Work instructions: All of the entries need to be repeated exactly. Leave nothing out.

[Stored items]
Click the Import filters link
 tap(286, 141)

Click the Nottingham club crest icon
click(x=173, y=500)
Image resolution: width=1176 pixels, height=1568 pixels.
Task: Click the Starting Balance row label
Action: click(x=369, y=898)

Solution below:
Click the Import filters link
 tap(286, 141)

Click the Nottingham club crest icon
click(x=173, y=500)
Image resolution: width=1176 pixels, height=1568 pixels.
Task: Click the Starting Balance row label
Action: click(x=369, y=898)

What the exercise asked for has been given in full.